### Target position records
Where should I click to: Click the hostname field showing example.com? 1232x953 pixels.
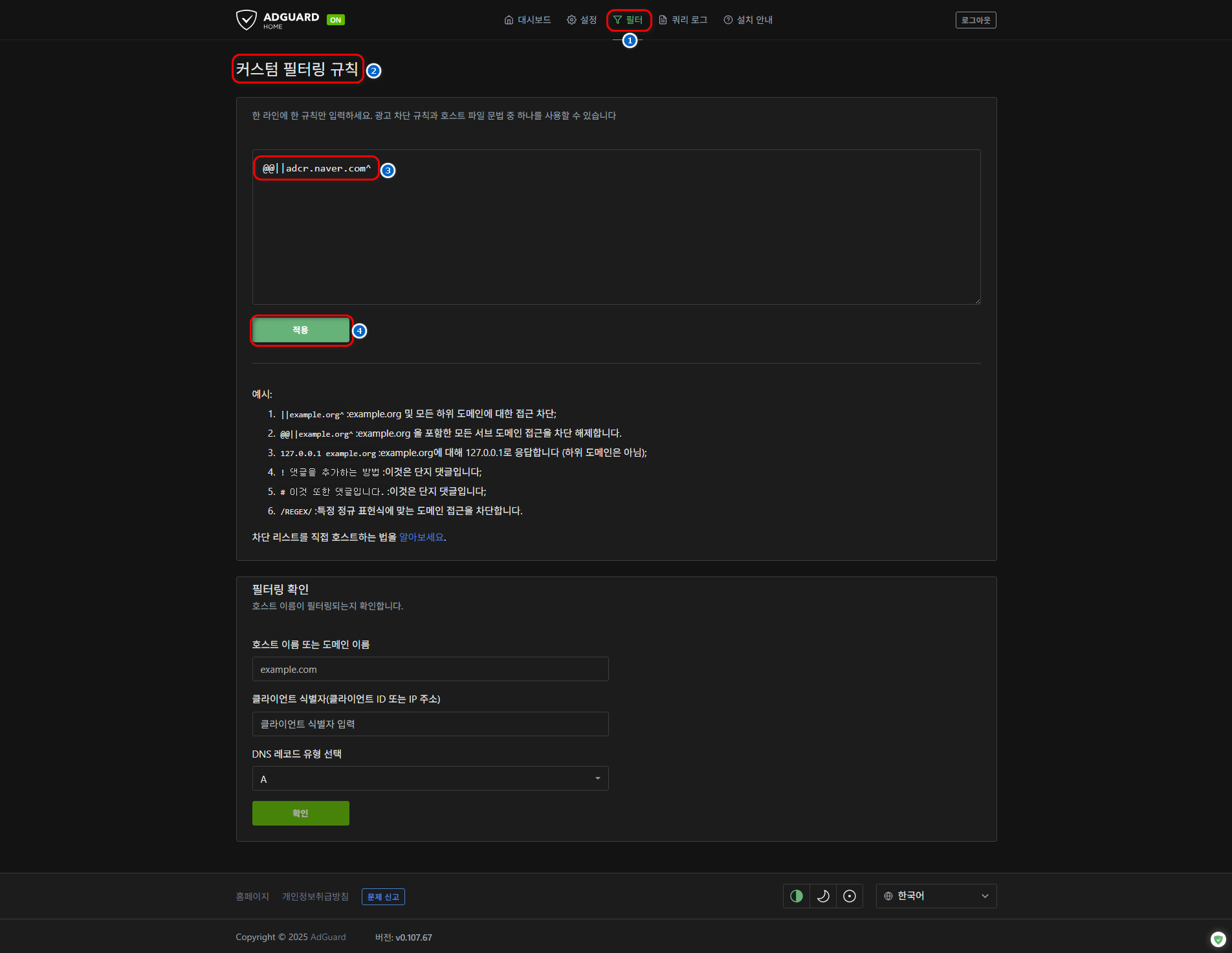[x=430, y=669]
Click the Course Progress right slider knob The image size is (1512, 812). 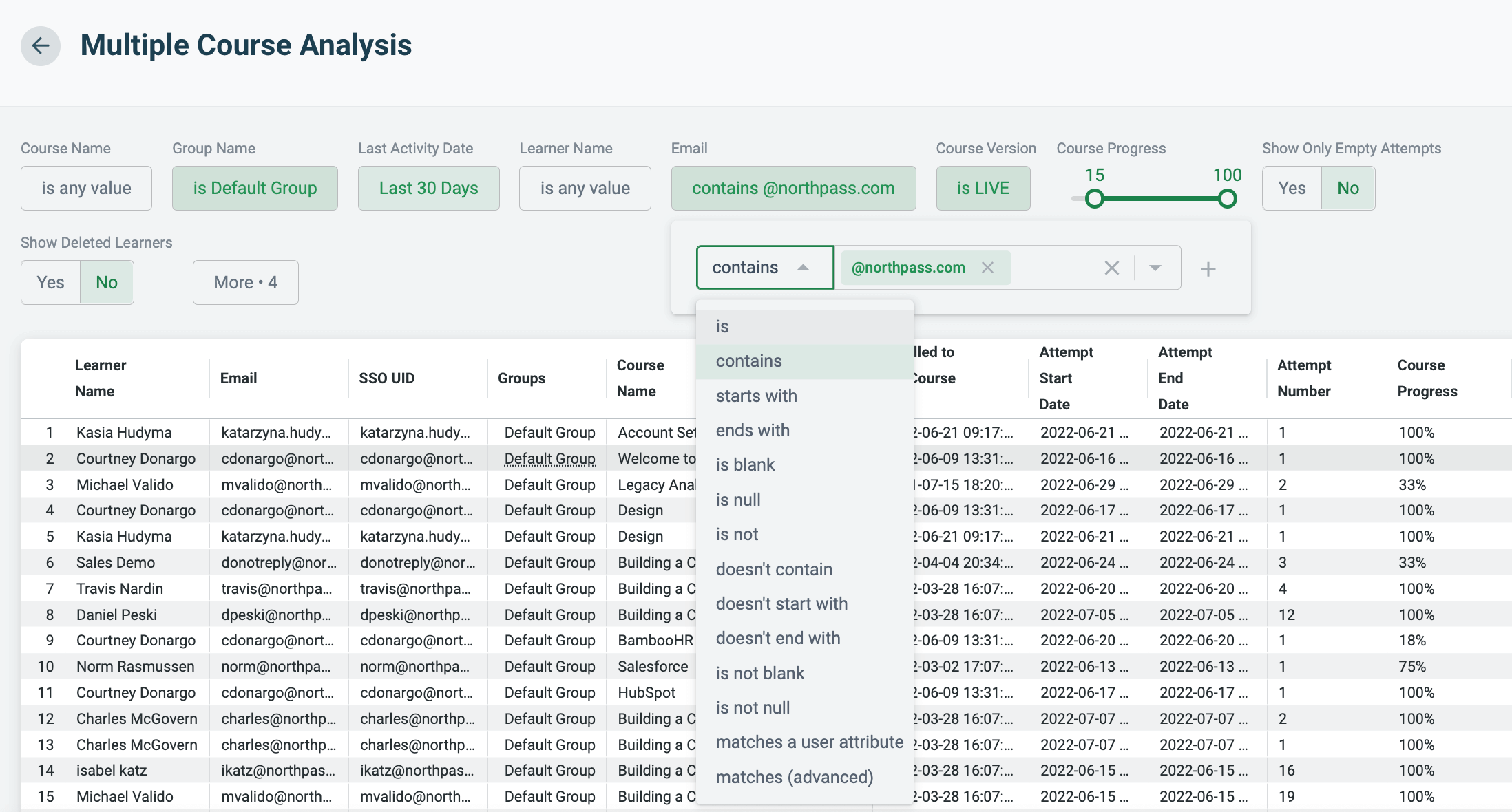pyautogui.click(x=1227, y=200)
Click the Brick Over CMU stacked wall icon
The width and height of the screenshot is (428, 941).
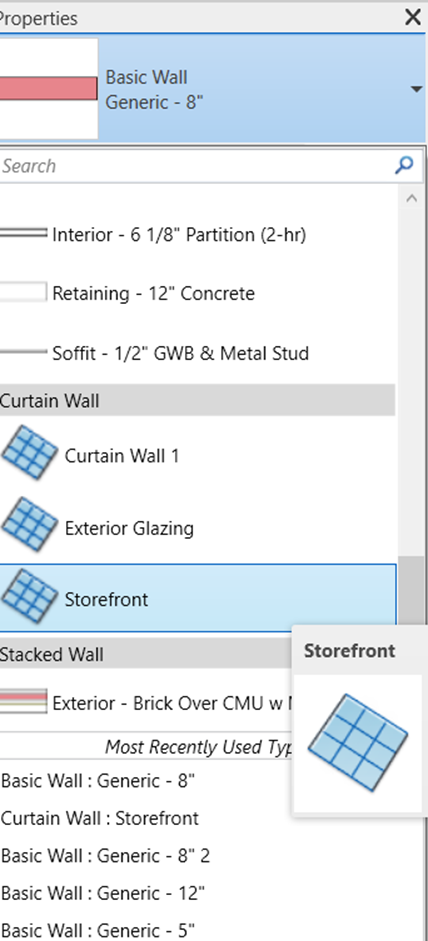coord(23,701)
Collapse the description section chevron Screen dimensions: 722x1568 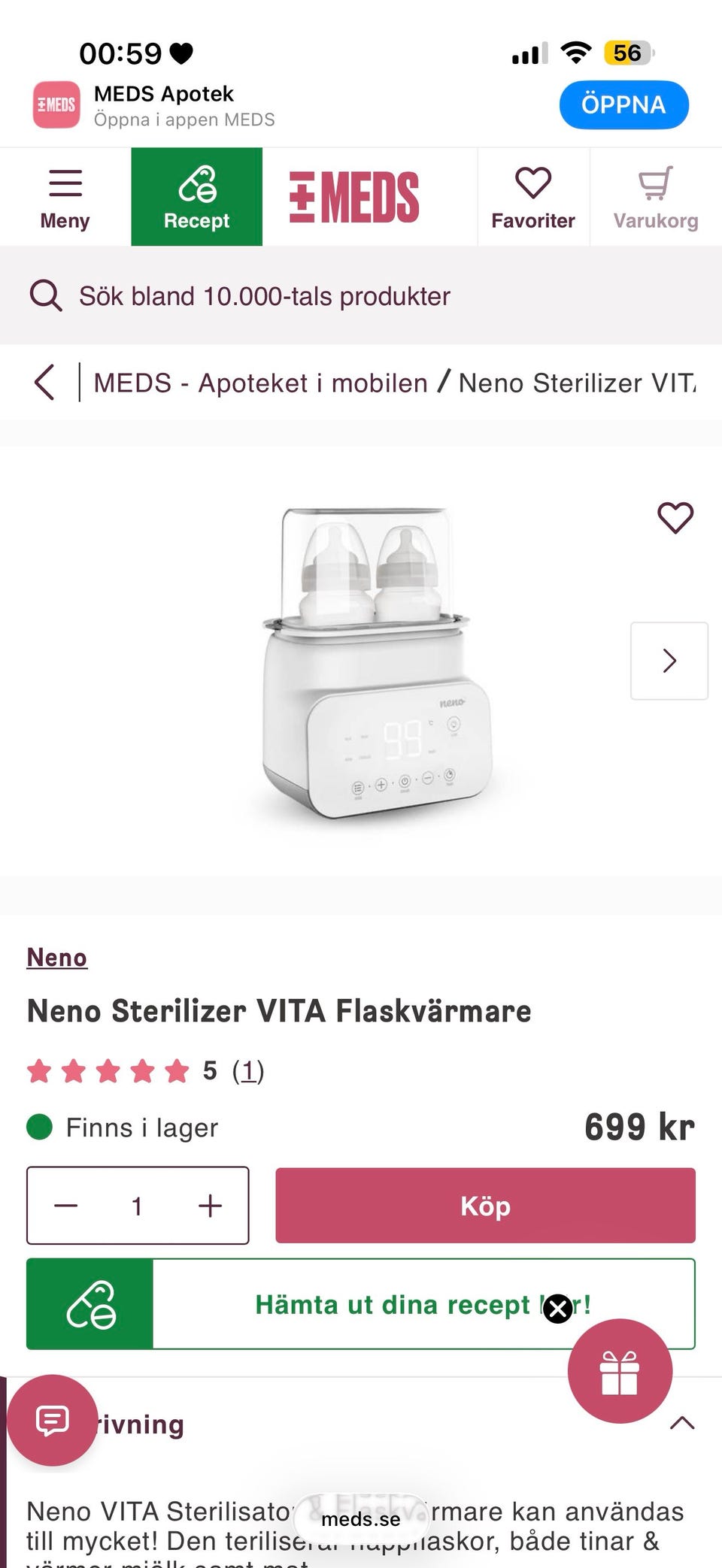(x=681, y=1423)
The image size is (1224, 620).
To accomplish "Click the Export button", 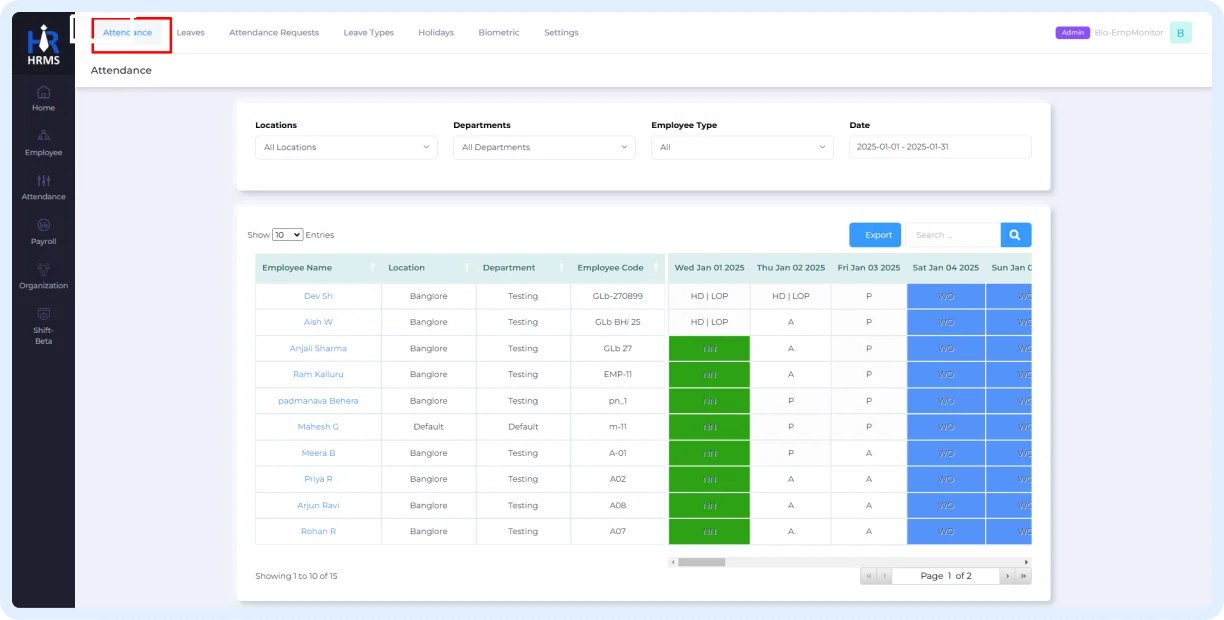I will (x=875, y=235).
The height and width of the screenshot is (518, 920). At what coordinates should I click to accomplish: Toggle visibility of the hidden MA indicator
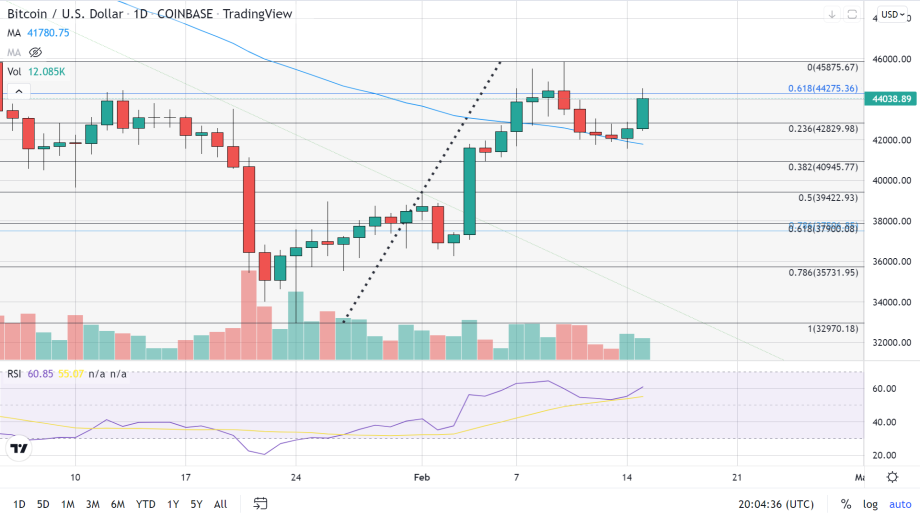[36, 51]
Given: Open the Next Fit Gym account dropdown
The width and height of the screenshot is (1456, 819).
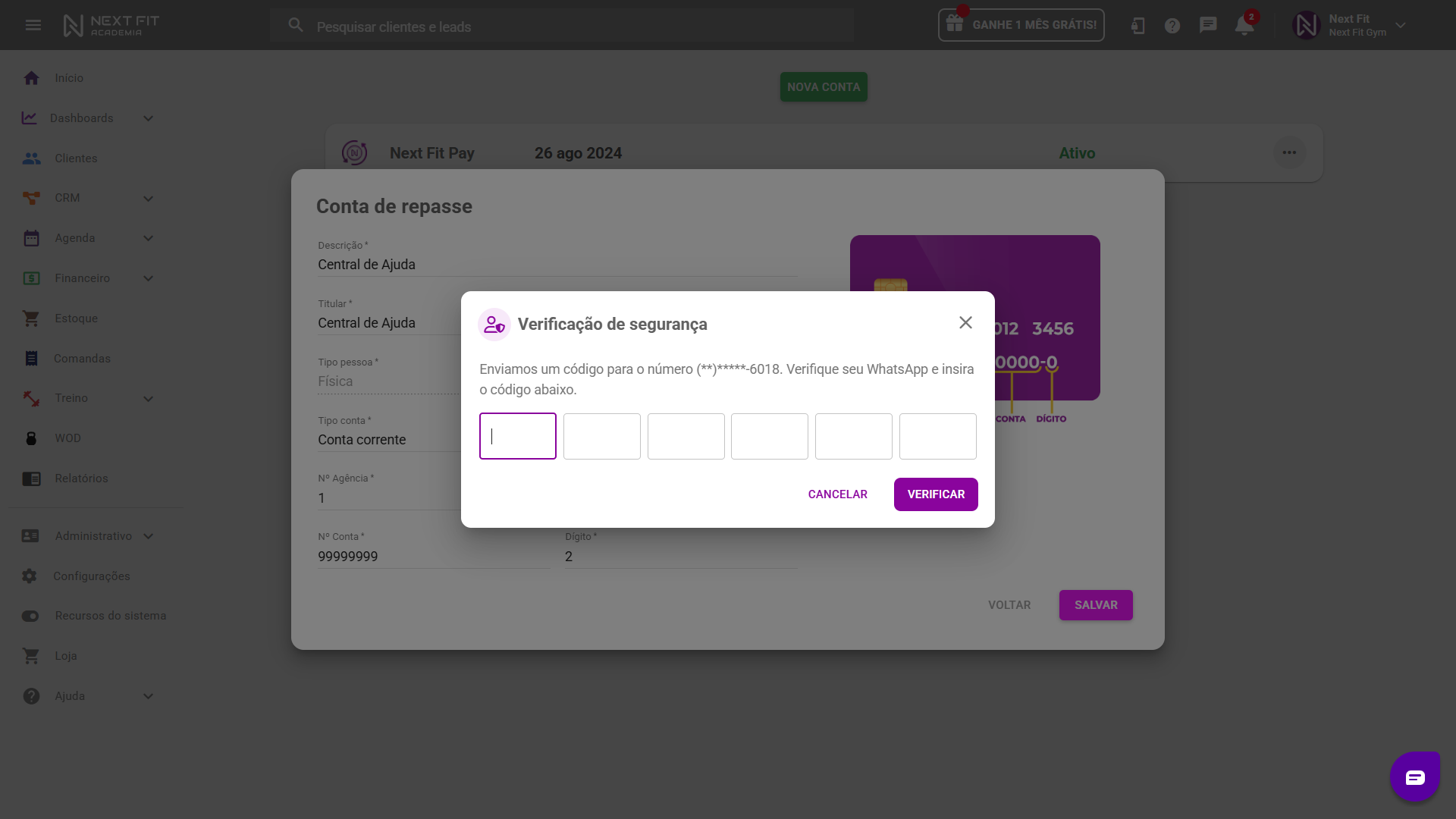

### INSTRUCTION
Pick out each line in the records above that contains the word "should", matching case exactly.

### EXPECTED ANSWER
Where should I click to: Click the hostname field showing example.com? 1232x953 pixels.
The height and width of the screenshot is (518, 920). At what coordinates should I click to accomplish: Toggle visibility of the hidden MA indicator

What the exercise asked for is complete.